The introduction of techniques for compressing and streaming of audio data in recent time has significantly changed the way music is consumed and archived. Personal music collections may nowadays comprise ten-thousands of music titles. Even mobile devices are able to store some thousands of songs. But these magnitudes are nothing compared to the vast amount of music data digitally available on the Internet.
Several features have been proposed to describe music on a low, signal-processing based level. Some of these have already been incorporated as description schemes for annotation of audio data into the MPEG-7 standard. However, in contrast to text documents that can be sufficiently well represented by statistics about the contained terms, audio data seems far too complex to be described by statistics on signals alone. Additionally, such a representation does only allow query-by-example.

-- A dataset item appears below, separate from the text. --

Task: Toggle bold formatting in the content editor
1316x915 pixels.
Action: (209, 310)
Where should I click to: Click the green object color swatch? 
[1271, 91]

Learning a mapping between audio features and contextual interpretations would be the key to solve this problem, enabling a user to formulate a query in a way that is close to his way of describing music contents, e.g. using natural language or at least combinations of terms. For this task, models describing how music is perceived are needed, as well as methods for the extraction, analysis and representation of linguistic descriptions of music. On the other hand, more sophisticated audio features and analysis of the music structure can narrow the semantic gap. But even if a mapping can be found, it cannot be considered as universally valid. It will rather be biased depending on the user’s preferences, making it necessary to think about personalization at some point as well.
Previous LSAS workshops managed to gather a multidisciplinary group of researchers, and included presentations covering signal-processing, social, musicological and usability aspects of semantic audio analysis. Our purpose is to continue fostering this line of research in a rapidly expanding and promising field.